» **TASK GOAL**
Each line from the one with "You are a computer-use" through the final line of the entries below must be printed exactly, and the pictures must not be.

Stored data
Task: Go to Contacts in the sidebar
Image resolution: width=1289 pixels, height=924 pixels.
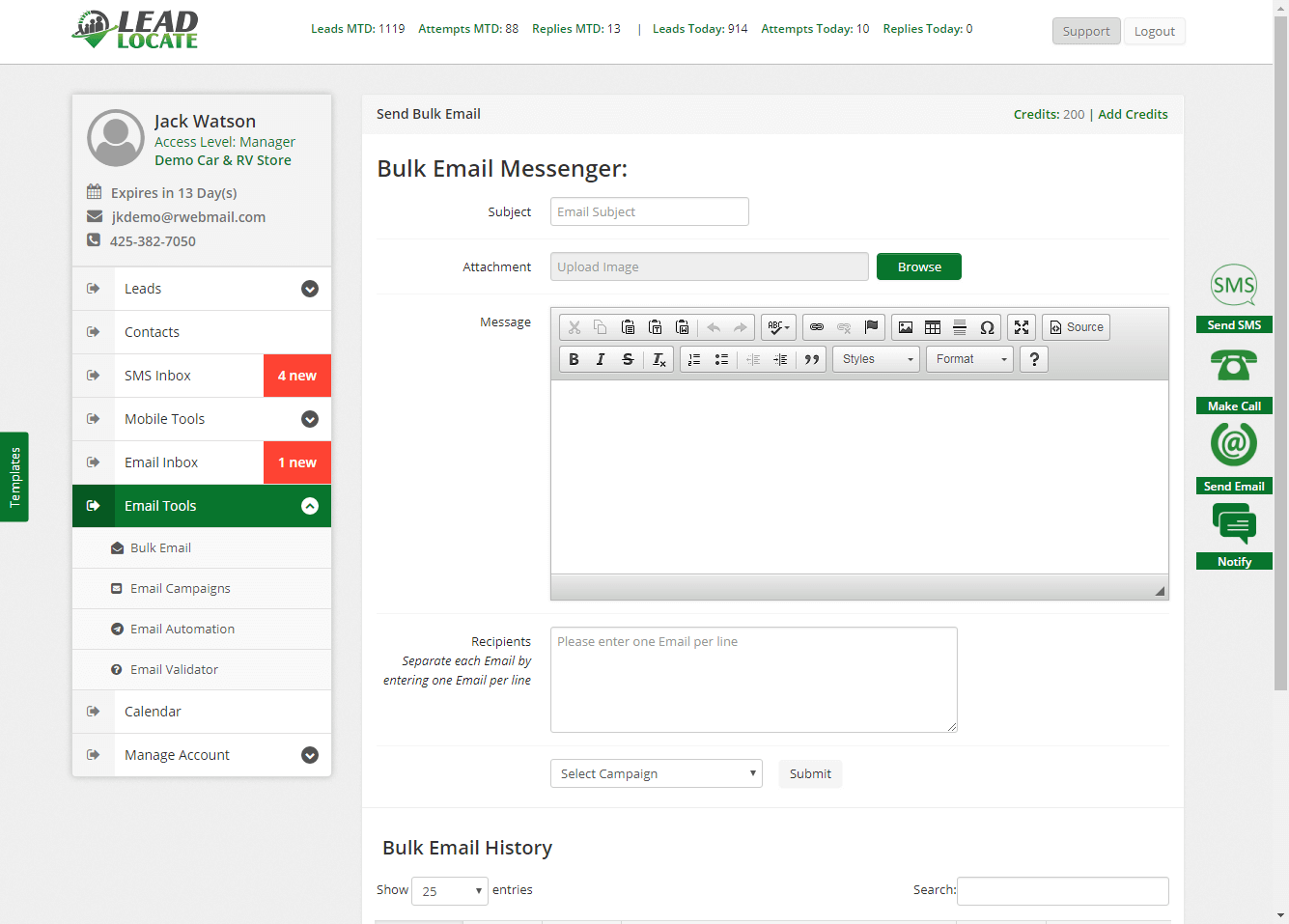Action: click(152, 332)
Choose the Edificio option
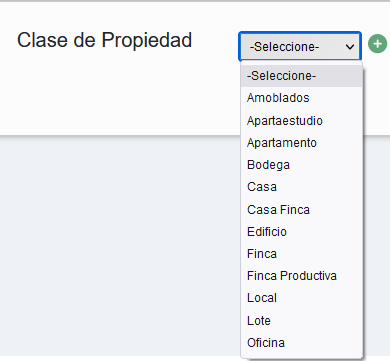The width and height of the screenshot is (390, 361). click(x=301, y=232)
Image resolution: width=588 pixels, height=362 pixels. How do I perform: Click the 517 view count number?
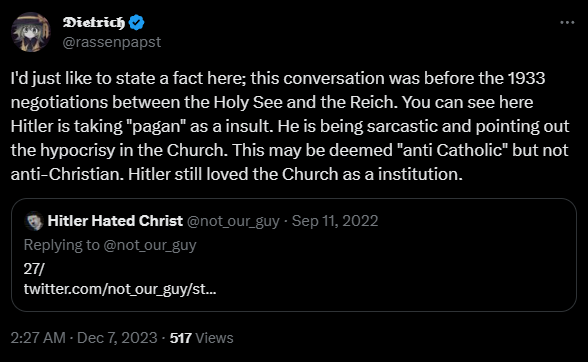point(181,338)
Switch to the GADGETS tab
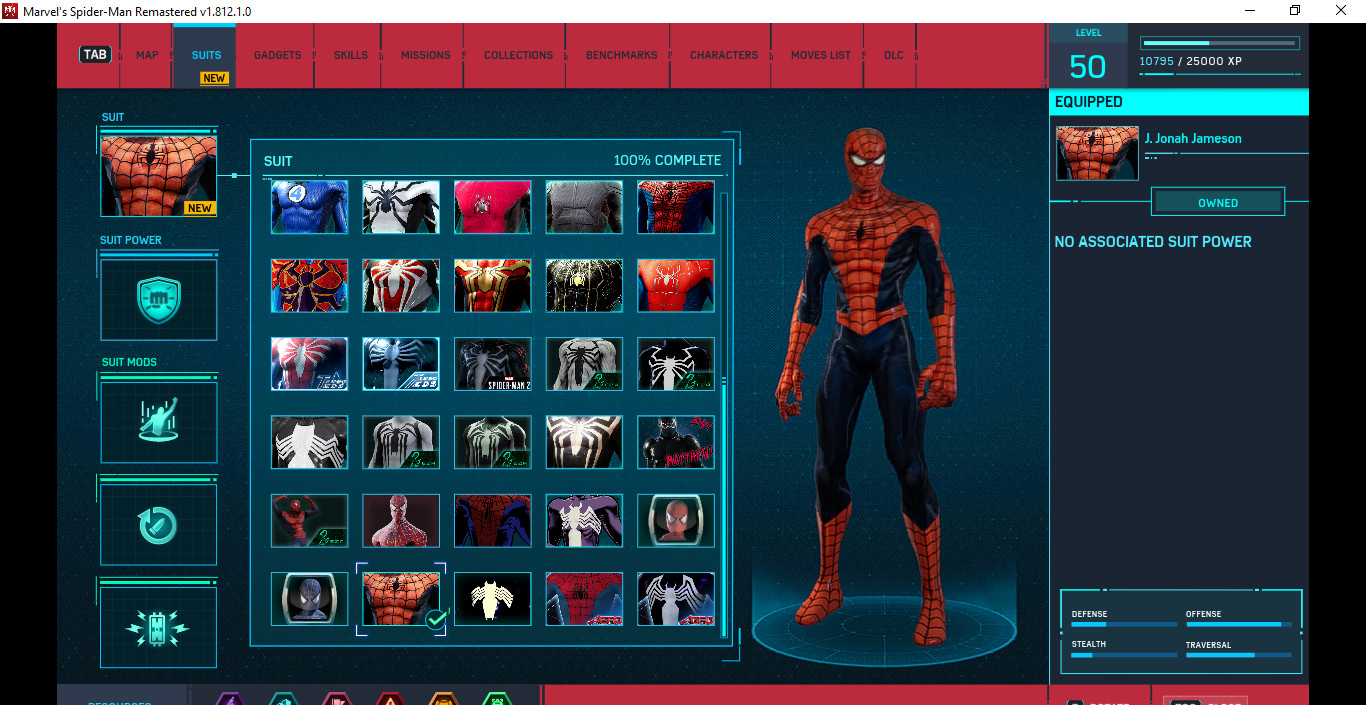Image resolution: width=1366 pixels, height=705 pixels. (x=276, y=55)
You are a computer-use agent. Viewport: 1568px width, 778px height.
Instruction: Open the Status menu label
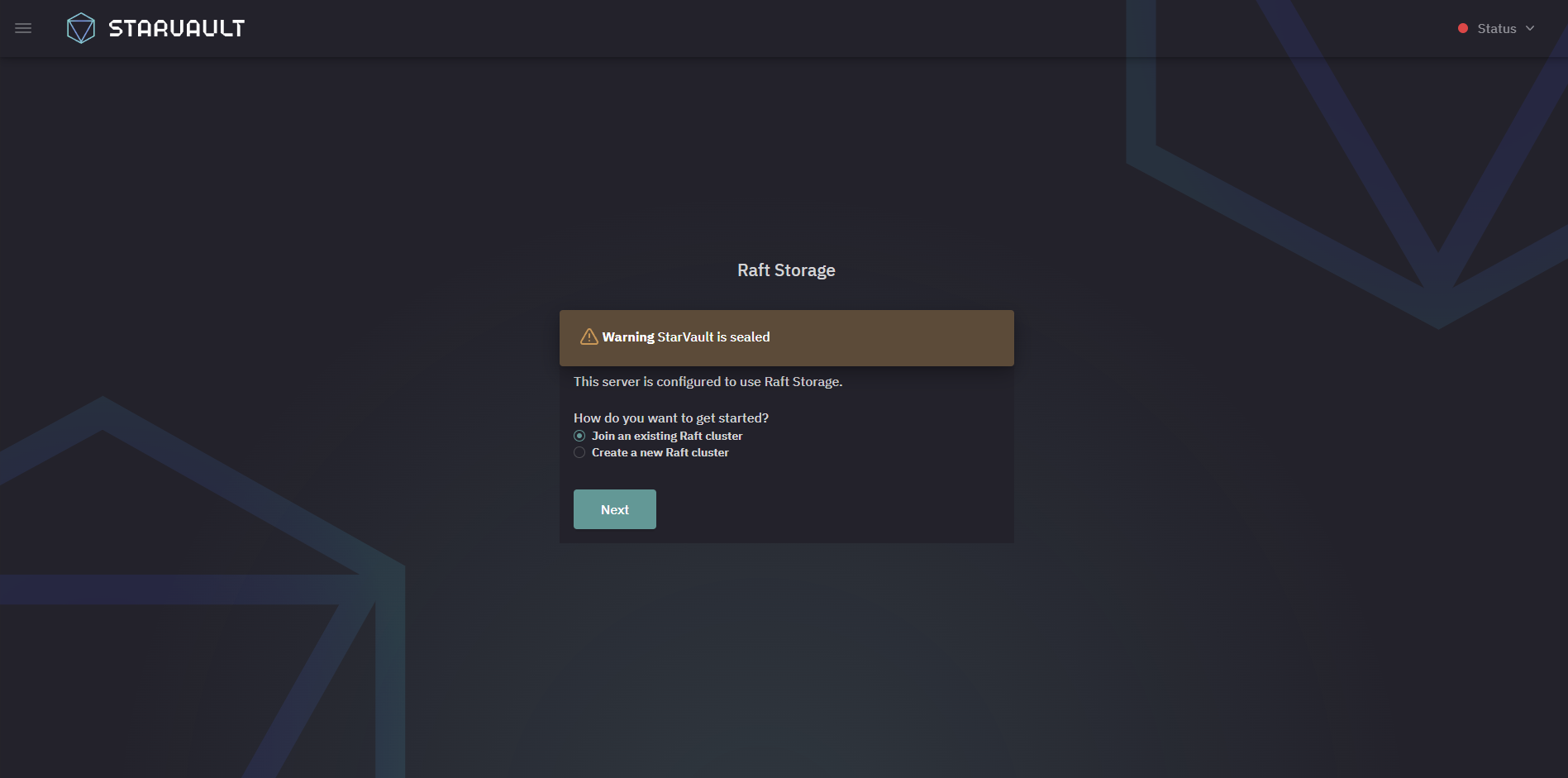tap(1497, 28)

» **ANSWER**
You are a computer-use agent. Viewport: 1568px width, 778px height.
Instruction: Open the Status menu label
tap(1497, 28)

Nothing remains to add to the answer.